Today the contact tracing app is finally launched as part of the UK government strategy to combat the covid virus. Will this be a useful tool or another expensive experiment in centralised big data? Based on testing in two pilot areas the uptake is expected to be around 10%, so why is the public so reluctant to embrace new technology. There are at least four key reasons:
Privacy – Firstly there is an underlying resistance to state surveillance, a fear that Big Data becomes Big Brother in the hands of the state. We already have more CCTV cameras in our cities than other countries and there are privacy concerns. For every millennial who believes in altruistically volunteering information for the public benefit, there are two or more baby boomers who just don’t see the point. Why else have do many customer lists is pubs feature names like D Duck or M Mouse with a fictional contact number?
Benefit – Secondly there is a complete failure to express any benefit to the contributor as opposed to the data collector. Look at the way smart meters have been presented to the public by the energy utilities who provide gas and electricity services. The collector of the data acquires more information about customer habits but the customer gets no financial benefit or discount for providing this. The big question for any massive data collection scheme is ‘cui bono?’ – Who benefits? Without some clear benefit to the contributor there is likely to be a tepid response to requests for information.

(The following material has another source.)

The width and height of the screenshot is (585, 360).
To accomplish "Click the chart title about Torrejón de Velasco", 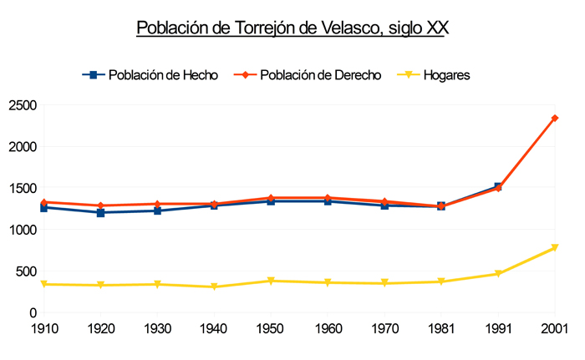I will click(292, 28).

GIGO – Thirdly there is the NHS track record of data management. The NHS app allows you on access your personal health records as retained by your GP practice. These depend on the information inserted by different hospitals and clinics you may have attended as well as your GP surgery. Invariably your records are incomplete because they require manual input from a variety of sources. The technical term for this is GIGO: garbage in, garbage out. The app was developed at great expense yet its value is questionable while its database remains incomplete.
Algorithms – Finally there is fear that centralised big data is inherently flawed because it leads to decision making based on predictive algorithms. Everyone now knows somebody who experienced the A level fiasco when grades were initially determined by model divorced from reality. This government loves big data solutions and believes that technology led consultancy firms can improve public services far more effectively than the public sector bodies themselves. The results of two parallel virus testing operations during July and August prove this a questionable hypothesis.
The biggest risk the government faces in dealing with the virus is not the infection rate, but public trust. Confidence is needed that it has a clear strategy going forward, not simply one of damage limitation and hope for a vaccine or moonshot to save the day. We are indeed ‘world beating’ but only in ranking terms of avoidable deaths per population from the virus. The contact tracing app might be useful but not as much as an effective testing programme would be, and we still don’t have that, or any confidence that those administering the programme have a handle on why not.